In a demonstration that even some of the most hard-to-treat tumors may one day succumb to therapies aimed at molecular “weak points,” researchers at Dana-Farber Cancer Institute report the first instance in which metastatic melanoma has been driven into remission by a targeted therapy. Dana-Farber is a principal teaching affiliate of the Harvard Medical School (HMS).
The report, published in the April 20 issue of the Journal of Clinical Oncology, describes the case of a 79-year-old woman with melanoma tumors in several parts of her abdomen. When lab tests showed the tumor cells carried an abnormality in a gene called KIT, the patient enrolled in a clinical trial involving Gleevec (imatinib), a drug known to target that gene.
Four weeks after beginning therapy, imaging exams showed a dramatic reduction in tumor size and metabolism: two of the tumor masses had disappeared and several others had shrunken considerably. Four months later, the tumors were still in check, and today, nine months after the start of therapy, the woman continues to take the drug and her condition remains stable.
“This is the first proof of principle that we can find an Achilles’ heel” — a gene critical to tumor cell growth and proliferation — “in melanoma, and, by targeting that gene with a drug, cause the cell to die,” says the study’s lead author, Stephen Hodi of Dana-Farber and assistant professor of medicine at HMS. “It is especially exciting because there haven’t been any effective treatments for melanoma patients with metastatic disease.”
Although the report involves just one patient, it should inject new confidence in the fight against melanoma, Hodi says. Because previous research has failed to find any genetic Achilles’ heels capable of shutting down melanoma cell growth, some researchers had speculated that none may exist for such cells. The discovery of one suggests there may be others.
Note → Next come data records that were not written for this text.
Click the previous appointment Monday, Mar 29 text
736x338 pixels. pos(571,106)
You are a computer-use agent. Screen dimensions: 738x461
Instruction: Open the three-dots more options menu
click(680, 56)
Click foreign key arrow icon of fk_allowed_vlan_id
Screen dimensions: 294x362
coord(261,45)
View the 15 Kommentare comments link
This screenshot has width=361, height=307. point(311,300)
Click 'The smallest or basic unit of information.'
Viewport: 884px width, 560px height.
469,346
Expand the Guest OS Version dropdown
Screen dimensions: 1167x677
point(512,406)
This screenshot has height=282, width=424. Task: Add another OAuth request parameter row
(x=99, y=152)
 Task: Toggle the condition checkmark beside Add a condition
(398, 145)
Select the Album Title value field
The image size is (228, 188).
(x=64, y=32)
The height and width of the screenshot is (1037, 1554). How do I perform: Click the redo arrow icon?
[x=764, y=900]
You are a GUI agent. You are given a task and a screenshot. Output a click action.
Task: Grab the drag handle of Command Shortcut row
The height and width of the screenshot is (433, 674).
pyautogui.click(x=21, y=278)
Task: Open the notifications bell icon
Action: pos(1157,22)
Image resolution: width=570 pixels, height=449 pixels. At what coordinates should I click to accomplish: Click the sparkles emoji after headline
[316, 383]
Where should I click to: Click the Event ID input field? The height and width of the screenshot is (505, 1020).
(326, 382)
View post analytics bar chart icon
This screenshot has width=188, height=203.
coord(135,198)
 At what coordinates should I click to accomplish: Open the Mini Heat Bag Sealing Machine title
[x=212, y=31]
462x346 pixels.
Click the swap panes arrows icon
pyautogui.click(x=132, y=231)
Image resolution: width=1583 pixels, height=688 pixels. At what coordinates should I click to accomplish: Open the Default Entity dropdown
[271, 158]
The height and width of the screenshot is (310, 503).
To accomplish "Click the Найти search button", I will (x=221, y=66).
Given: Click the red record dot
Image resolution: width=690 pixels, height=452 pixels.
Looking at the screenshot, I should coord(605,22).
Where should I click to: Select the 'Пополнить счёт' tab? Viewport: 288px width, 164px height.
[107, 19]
KIT mutations are found in only a small percentage of melanomas, so imatinib does not represent a universal treatment for the disease, Hodi explains. Recent studies have found KIT mutations in 11 percent of acral melanomas (which arise in skin without hair follicles, such as that of the palms, foot soles, and nail beds, and account for 5 percent of all melanomas), 21 percent of mucosal melanomas (which arise in the mucous membranes of some organs), and 17 percent of melanomas arising in chronically sun-damaged skin. For patients with these conditions, particularly those who carry a mutation in a particular section of the gene, imatinib may well prove beneficial.
Imatinib’s effectiveness against tumors with KIT mutations was first demonstrated in gastrointestinal stromal tumors (GISTs), a relatively rare malignancy of the digestive tract. An estimated 75-80 percent of GISTs have KIT mutations, and imatinib has caused such tumors to stabilize or retreat in 75-90 percent of patients receiving it. In most of these patients, however, tumors eventually begin growing again as they become resistant to the drug.
The KIT mutation in the patient described in the study involved a protein-coding section of the gene where DNA was duplicated. This section, known as the “juxtamembrane domain,” is the most frequent site of mutation in GIST, and is associated with a strong tumor response to imatinib.
“Dramatic remissions in metastatic melanoma are something that, as physicians, we’ve rarely seen,” Hodi remarks. “Confirming these results will require enrolling additional patients in clinical trials — something we’re actively working to accomplish.”
The senior author of the study is David E. Fisher, the Margaret M. Dyson Professor of Pediatrics at HMS, who participated in the research as a Dana-Farber faculty member and is now at Massachusetts General Hospital.
Funding for the research was provided in part by the Ron Gelb Melanoma Research Fund at Dana-Farber.